T 4.77 Resource bottlenecks due to improperly functioning guest tools in virtual environments

For many virtualisation products, so-called guest tools can be installed in the virtual IT systems. On the one hand, these tools serve for providing specific, optimised device drivers for the virtual hardware components of a virtual machine. On the other hand, the virtualisation server may use these guest tools to control the resource consumption of a virtual IT system for certain products. This is particularly necessary if the virtualisation product used allows overbooking of resources such as internal memory or hard disk space. For example, if two virtual IT systems compete for internal memory capacity, the host operating system or a hypervisor may order the guest tools to reserve virtual RAM and therefore its physical equivalent in one of the virtual IT systems. The physical representation of this storage is not used by the virtual IT system now and is controlled by the hypervisor using the guest tools. The hypervisor may now provide this physical storage to the other virtual IT system as virtual RAM. The other way around, a virtual IT system may use the guest tools to request main memory capacity. Such a technology is used in the ESX product of the manufacturer VMware, for example. Here, the storage is reserved with the help of a so-called Ballooning driver. This driver is included in the guest tools (VMware Tools).

Furthermore, the device drivers of the guest tools may be used to restrict resource access for some virtualisation products. For example, it is possible to restrict the bandwidth a virtual IT system uses to access the network or the storage network.

Therefore, programming errors in the guest tools may have wide-ranging consequences for the operation of the affected virtual IT systems due to their manifold functions, since numerous IT systems are affected simultaneously in the majority of the cases.

Device drivers

The most common operational purpose of the guest tools is to provide optimised device drivers for the emulated hardware (graphics card, network card, bulk memory) of the virtual IT systems provided by the virtualisation server. The emulated hardware may also be used by the virtual IT system with the help of the drivers included in the scope of delivery of the most commonly used operating system, but optimal use is only possible with the help of specifically adapted drivers. Since these drivers are normally also used in all virtual IT systems, an error in these drivers affects all virtual machines.

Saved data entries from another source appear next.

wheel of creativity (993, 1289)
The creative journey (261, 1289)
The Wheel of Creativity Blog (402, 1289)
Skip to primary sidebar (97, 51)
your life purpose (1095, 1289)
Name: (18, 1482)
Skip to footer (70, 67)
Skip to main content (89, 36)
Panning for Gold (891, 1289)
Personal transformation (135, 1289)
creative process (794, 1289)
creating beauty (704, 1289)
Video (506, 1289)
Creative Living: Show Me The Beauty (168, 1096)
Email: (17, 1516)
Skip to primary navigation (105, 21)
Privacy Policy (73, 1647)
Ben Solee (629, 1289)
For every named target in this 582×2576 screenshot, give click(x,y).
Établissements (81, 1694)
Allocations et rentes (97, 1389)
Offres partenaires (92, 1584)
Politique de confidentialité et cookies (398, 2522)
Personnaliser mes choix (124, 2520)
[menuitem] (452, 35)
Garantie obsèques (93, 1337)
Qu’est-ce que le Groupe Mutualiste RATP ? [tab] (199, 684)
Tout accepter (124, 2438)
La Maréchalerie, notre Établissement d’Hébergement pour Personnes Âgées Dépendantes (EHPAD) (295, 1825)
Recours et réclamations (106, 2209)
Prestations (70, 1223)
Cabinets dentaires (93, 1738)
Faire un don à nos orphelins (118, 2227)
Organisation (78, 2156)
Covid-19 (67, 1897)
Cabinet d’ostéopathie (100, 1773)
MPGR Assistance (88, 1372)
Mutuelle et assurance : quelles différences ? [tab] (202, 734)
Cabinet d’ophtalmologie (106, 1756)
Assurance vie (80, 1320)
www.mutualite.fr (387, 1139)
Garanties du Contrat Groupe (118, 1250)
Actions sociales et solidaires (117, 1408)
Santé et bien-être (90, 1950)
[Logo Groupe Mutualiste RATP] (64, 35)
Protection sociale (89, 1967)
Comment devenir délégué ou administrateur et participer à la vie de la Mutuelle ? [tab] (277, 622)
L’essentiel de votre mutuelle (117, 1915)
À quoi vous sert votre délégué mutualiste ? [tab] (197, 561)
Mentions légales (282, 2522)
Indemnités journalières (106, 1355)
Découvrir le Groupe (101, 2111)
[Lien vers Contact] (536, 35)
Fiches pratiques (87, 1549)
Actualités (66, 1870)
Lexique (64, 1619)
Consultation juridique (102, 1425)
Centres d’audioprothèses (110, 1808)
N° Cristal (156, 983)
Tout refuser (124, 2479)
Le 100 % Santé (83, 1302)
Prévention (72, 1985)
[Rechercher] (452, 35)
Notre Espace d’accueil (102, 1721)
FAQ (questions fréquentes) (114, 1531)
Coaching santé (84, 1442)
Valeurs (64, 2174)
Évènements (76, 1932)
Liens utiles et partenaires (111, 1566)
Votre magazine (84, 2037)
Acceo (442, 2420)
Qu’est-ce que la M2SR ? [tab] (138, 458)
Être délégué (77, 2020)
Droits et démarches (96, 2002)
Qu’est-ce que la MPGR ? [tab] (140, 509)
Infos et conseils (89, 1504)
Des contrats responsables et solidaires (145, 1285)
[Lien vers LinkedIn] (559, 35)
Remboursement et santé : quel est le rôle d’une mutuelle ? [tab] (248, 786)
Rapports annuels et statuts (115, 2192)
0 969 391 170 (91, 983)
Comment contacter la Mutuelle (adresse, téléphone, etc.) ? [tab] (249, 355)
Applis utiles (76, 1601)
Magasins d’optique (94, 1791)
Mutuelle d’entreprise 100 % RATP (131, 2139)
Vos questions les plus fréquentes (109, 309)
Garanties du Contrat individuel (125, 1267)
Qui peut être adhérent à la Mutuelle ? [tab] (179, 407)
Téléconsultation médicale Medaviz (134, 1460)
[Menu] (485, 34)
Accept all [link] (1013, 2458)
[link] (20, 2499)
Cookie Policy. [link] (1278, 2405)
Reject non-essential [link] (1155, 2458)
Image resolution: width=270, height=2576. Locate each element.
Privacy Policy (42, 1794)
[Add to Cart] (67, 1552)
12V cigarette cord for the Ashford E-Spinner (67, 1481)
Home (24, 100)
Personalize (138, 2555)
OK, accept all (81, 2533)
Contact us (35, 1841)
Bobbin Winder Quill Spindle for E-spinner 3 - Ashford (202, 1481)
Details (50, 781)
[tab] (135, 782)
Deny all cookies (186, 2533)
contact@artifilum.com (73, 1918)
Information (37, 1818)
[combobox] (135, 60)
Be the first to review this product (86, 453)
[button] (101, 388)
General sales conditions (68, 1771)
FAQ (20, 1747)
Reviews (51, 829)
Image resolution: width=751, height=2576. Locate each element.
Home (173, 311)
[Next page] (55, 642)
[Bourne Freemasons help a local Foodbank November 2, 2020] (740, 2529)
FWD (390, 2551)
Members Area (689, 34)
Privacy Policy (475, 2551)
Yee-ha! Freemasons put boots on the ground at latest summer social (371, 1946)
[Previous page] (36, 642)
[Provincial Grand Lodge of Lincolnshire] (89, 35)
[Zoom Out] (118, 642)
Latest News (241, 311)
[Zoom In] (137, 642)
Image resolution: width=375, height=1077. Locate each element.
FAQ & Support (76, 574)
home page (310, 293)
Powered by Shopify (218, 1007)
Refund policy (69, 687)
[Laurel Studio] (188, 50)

Overbooking of storage resources

If the main memory of the virtualisation server is overbooked and if storage requests within a virtual IT system are processed improperly by the guest tools, it may happen that processes are not provided with enough storage capacity.

Errors in bandwidth management

If the bandwidth management functions in the guest tools were programmed incorrectly, the guidelines defined for these may be ineffective. However, a virtual IT system may also be provided with far too little or no bandwidth at all.

For example, if a virtual system consistently causes high levels of network traffic and heavily utilises the physically existing resources, the connections of other virtual IT systems may be affected adversely so that connections of these IT systems are interrupted as a consequence, endangering their availability.

The administrator of the virtualisation server could now use the guest tools to either restrict the available bandwidth of the first virtual IT system or guarantee a certain minimum bandwidth for the other systems. If the bandwidth control guidelines have become ineffective due to a programming error, for example after updating the guest tools, the objectives pursued by these guidelines are not attained. The availability of the systems therefore continues to be limited.

If, despite proper guidelines, the error in the guest tools results in there being too low a bandwidth for the first IT system in the scenario described, the availability of this system may be limited, since it cannot use the required bandwidth to access the network. The same holds true for all other IT systems, the communication of which should be protected.

Example:

A medium-sized company operates a host of virtualisation servers in order to be able to provide its usual server infrastructure efficiently on these virtualisation servers. All services used in the company directly or indirectly depend on the virtual IT systems in the virtual infrastructure. There, systems such as the directory service, the central email server, as well as the ERP system are operated. Moreover, the file and printing servers are operated as virtual IT systems.

The systems run without any failures for a certain time. After an update of the virtualisation software on the virtualisation servers was completed, the central administration software of the virtualisation servers indicated that the guest tools of the virtual IT systems were no longer up to date. The administrator responsible decides to update the guest tools in the virtual IT systems. The administrator did not have any negative experiences with this update in the past. Since the administrator does not have administrator rights on all virtual IT systems, he/she uses a function of the virtualisation servers for updating purposes which enables updating of the tools on all virtualisation servers without any interaction with the individual virtual IT systems. The administrator starts the update two hours before the general start of the work on a working day. He/she observes how the guest tools are newly installed in the virtual IT systems and initially does not detect any obvious errors, since no error messages are logged on the console of the virtual systems.

However, after a certain number of virtual IT systems was updated, he/she recognises that these are no longer connected to the network. He/she investigates the problem and finds out that the network card drivers of the virtual IT systems were also updated as part of the guest tools. Here, the manufacturer committed an error which resulted in the operating systems of the virtual IT systems not recognising the virtual network card as new hardware. This renders the network card unconfigured. Only after the other administrators arrived at the company, could the network cards be re-configured. Until then, many employees in the corporate administration department are not able to access their data. As a result, large amounts of working time are lost.